Using rsync for Data Synchronisation

There are many use cases where you will need to transfer data into, out of, or within CloudCIX. We recommend using rsync for this purpose. Rsync is a synchronisation tool and in this tutorial, we will see that while rsync can be used to copy, it is far more versatile than copy utilities such as SCP. As well as being more powerful, it is faster, more secure and better supported than many other copy utilities including SCP.

Rsync was developed by Andrew Tridgell and Paul Mackerras as a Ph.D. research project and it was released in 1996.

Rsync uses TCP Port 22 for communication by default. This is the same port used for SSH. If there is already an SSH shell open to a remote host, you can use rsync to that device without creating any new firewall rule.
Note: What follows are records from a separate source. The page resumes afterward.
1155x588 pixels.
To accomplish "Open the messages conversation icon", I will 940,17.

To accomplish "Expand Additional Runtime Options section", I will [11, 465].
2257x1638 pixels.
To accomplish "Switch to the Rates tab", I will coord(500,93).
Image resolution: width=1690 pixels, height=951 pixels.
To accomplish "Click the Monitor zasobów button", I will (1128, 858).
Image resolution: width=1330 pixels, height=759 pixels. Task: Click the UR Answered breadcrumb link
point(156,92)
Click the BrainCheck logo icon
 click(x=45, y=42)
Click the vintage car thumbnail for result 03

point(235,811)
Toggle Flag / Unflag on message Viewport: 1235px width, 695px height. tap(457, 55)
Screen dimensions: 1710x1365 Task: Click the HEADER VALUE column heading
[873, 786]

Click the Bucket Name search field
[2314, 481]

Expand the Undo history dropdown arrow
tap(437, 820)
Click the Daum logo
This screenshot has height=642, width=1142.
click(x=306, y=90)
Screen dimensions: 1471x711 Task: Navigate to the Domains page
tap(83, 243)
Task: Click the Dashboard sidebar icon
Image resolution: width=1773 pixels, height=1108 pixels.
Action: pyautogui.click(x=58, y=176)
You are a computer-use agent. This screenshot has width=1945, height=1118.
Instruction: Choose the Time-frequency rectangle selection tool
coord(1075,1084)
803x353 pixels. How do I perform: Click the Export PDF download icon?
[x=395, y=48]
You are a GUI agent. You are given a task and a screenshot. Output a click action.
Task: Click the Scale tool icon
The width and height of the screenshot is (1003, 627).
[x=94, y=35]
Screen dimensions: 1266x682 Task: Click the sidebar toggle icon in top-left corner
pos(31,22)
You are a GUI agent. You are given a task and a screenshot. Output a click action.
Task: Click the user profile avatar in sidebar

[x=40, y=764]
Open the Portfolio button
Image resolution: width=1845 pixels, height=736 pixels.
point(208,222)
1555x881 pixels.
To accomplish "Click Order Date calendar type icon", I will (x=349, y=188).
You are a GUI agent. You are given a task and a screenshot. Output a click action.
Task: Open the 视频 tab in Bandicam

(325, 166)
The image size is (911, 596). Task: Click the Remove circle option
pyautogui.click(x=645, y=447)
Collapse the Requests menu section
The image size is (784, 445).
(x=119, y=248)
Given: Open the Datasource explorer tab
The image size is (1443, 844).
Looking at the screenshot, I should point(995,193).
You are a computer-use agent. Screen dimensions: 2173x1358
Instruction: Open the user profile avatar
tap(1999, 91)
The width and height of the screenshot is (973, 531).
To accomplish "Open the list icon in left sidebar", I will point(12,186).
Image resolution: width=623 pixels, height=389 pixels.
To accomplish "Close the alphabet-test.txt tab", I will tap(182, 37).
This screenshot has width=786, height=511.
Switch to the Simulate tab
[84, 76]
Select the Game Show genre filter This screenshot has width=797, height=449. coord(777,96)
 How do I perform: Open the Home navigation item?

Click the link below to watch an our data synchronisation video for this tutorial…

Data Synchronsation Training Video

Rsync Benefits

  1. Rsync is a fast because it compresses data in transit.

  2. Rsync is an extraordinarily versatile file copying tool with many options.

  3. Rsync can copy locally, to or from another host over any remote shell, or to or from a re-mote rsync daemon. In this tutorial we will not cover the daemon implementation of rsync.

  4. Rsync offers many options that control every aspect of its behaviour and permit very flexi-ble specification of the set of files to be copied.

  5. Rsync is famous for its delta-transfer algorithm, which reduces the amount of data sent over the network by sending only the differences between the source files and the existing files in the destination.

  6. Rsync is widely used for backups and mirroring and as an improved copy command for everyday use. It is ideal for the automation of such processes via the implementation of cron jobs.

  7. If Rsync is interrupted during a copy or a synchronisation process, it can be restarted and continue from where it previously stopped.

Use Cases

rsync copies from local to local, from local to remote and from remote to local.

One of the original use cases envisaged was to upload a website to a server. For a website in continuous development only the changes need to be uploaded. This is why the program is described as a synchronisation program rather than just a copy program.

Note

The option -a is the most commonly used option in -a or –archive*. This option implements a number of other options including recurcive directory copying and it ensures that file permissions are maintained.

Warning

Always use the –dry-run option on untested commands. This will help prevent data loss by verifying that you are coping the right data from the correct source to the correct destination.